**GOAL OF THE EXERCISE:**
Pick every line out of the entries below that holds the string "computer", and report them.

**RECORDS PROVIDED:**

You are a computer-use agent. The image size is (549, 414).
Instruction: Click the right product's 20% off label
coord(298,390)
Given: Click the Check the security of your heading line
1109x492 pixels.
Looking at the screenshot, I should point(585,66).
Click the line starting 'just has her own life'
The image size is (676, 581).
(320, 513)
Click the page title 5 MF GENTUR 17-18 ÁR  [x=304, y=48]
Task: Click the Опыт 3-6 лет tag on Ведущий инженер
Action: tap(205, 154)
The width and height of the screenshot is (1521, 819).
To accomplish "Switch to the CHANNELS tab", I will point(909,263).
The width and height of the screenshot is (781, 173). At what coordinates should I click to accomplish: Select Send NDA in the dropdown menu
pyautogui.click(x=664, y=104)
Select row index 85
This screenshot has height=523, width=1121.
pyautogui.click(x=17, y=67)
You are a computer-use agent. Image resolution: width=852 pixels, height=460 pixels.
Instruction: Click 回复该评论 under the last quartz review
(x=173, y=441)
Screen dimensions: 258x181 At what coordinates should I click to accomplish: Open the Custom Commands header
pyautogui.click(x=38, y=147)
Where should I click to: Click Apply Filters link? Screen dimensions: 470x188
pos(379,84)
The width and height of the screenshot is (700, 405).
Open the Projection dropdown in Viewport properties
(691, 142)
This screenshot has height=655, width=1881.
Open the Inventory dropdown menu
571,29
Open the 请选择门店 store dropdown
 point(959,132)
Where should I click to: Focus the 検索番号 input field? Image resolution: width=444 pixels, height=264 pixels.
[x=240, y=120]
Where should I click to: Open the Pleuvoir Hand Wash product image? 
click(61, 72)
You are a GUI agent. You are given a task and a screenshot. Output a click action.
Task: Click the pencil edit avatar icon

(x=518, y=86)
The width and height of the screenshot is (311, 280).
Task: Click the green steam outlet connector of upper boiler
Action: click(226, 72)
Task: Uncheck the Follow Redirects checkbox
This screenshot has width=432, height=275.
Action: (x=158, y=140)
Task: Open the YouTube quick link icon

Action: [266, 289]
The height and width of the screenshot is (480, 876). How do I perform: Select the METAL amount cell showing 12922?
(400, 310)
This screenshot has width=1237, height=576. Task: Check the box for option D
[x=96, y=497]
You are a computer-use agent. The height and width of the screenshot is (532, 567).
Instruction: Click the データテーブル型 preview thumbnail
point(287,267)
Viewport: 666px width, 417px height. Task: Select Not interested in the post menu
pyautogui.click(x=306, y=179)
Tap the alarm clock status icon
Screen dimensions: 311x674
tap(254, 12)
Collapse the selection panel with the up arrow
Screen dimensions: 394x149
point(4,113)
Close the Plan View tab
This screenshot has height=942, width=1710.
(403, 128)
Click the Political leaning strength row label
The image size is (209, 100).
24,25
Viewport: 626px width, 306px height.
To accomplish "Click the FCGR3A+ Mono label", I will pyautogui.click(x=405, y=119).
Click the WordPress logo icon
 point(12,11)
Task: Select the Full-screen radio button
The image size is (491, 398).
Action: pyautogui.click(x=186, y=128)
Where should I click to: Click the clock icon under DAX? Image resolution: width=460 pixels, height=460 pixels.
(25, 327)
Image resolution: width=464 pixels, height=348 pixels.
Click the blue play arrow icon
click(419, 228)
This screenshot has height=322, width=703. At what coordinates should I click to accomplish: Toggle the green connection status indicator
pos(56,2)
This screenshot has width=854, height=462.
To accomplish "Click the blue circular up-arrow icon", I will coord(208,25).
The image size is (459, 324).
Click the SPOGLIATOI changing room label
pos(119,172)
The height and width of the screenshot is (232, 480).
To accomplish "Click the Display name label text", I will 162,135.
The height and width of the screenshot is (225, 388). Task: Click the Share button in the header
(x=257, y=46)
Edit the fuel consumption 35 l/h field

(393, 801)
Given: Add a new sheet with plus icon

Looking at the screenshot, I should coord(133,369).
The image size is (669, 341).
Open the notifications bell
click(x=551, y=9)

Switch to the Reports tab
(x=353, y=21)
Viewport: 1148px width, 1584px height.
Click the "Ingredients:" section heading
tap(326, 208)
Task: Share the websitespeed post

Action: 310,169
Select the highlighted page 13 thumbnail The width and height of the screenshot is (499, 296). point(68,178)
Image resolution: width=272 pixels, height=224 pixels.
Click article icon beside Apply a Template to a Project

**RESPONSE AREA:**
You are a computer-use agent. The image size is (549, 414).
You are a computer-use agent. Image resolution: width=852 pixels, height=460 pixels.
You are a computer-use agent. The height and width of the screenshot is (532, 567).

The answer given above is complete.